Should he possess the ability to exhort and/or lecture, make the time to help him with research and typing, as well as constructive criticism. Take an interest in what he is doing. Be sure the children have things (quiet things) to occupy their time while he is laboring in the Lord’s service so that he is not being constantly interrupted. Be sure to make the children aware of the importance of his work. and of it’s spiritual value.

In order to be a useful tool in the Master’s hands, we as sisters must be properly educated in His Word. We must know how to use the aids available to us such as the concordances, Bible dictionaries and the beautiful, helpful and readable works of our Brethren throughout the world! We must make the time to read and study by ourselves.

Hospitality plays a big part in being a helpmeet. We must always be ready to welcome any prospective candidate into our home. A warm smile can generate a relaxed atmosphere and express your delight in having them there. Be prepared for such occasions. Be intelligent and well-informed. Be a good “back-up” with your Bible marked and the concordance on hand so you can be ready and willing, should your husband request your assistance.

Our doors must always be open to our brothers and sisters (even to those to whom we’re not so inclined). Hospitality is very important. We should not be so engrossed in the providing of material things that we forget the spiritual. It is necessary to provide food for our guests, but to spend so much time in preparing a variety of dishes that we have no time for anything else means that we are getting our priorities wrong. A simple meal served in a calm atmosphere must be more relaxing and helpful to a visiting speaker than a big spread served by a hot and harassed hostess, who has no time to sit and rest or quietly talk of more important things.

Sometimes our hospitality seems to be extended to people who are able to reciprocate or recompense. We are apt to invite brothers and sisters to our homes and have a happy time together. Later they invite us back. All of this is very enjoyable, of course; but we must always remember “the loner”! Fellowship is a vital part of our spiritual lives.

The actual meaning of the word translated “hospitality” is ‘love of strangers.’ Jesus emphasizes this in Luke, chapter 14:

When thou makest a dinner or a supper, call not thy friends, nor thy brethren, neither thy kingsmen, nor thy rich neighbors, lest they also bid thee again, and a recompense be made thee. But when thou makest a feast, call the poor, the maimed, the lame, the blind; and thou shalt be blessed for they cannot recompense thee; for thou shalt be recompensed at the resurrection of the just.

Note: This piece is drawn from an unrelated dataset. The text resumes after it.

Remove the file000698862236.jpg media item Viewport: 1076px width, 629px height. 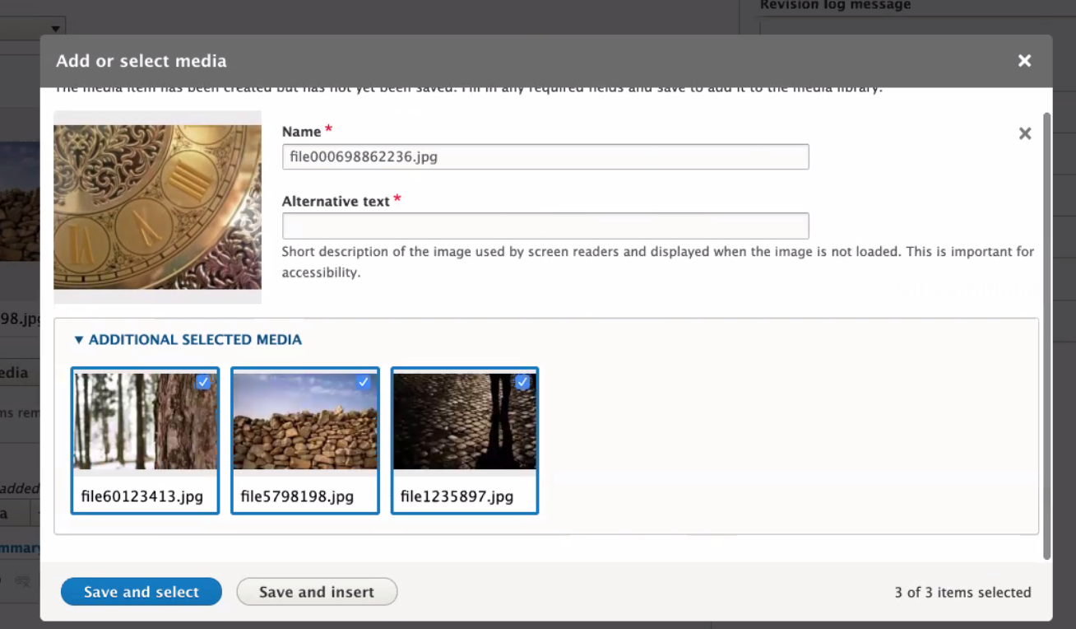click(x=1024, y=133)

As proper helpmeets, we must not forget to be good friends, companions, and “pals” to our husbands. Attend ecclesial functions as a “couple” or a “family.”

A Single Sister could be a “helper” rather than a “helpmeet.” Some sister-wives can’t type. Others need baby-sitters and all need friendship and sisterly love. Remember we are all one family in Christ. The single sister often has more time to give and a little less responsibility at home. Single sisters should make every effort to attend all ecclesial activities and services. They should get into the habit of reaching out to make new friends in the Truth.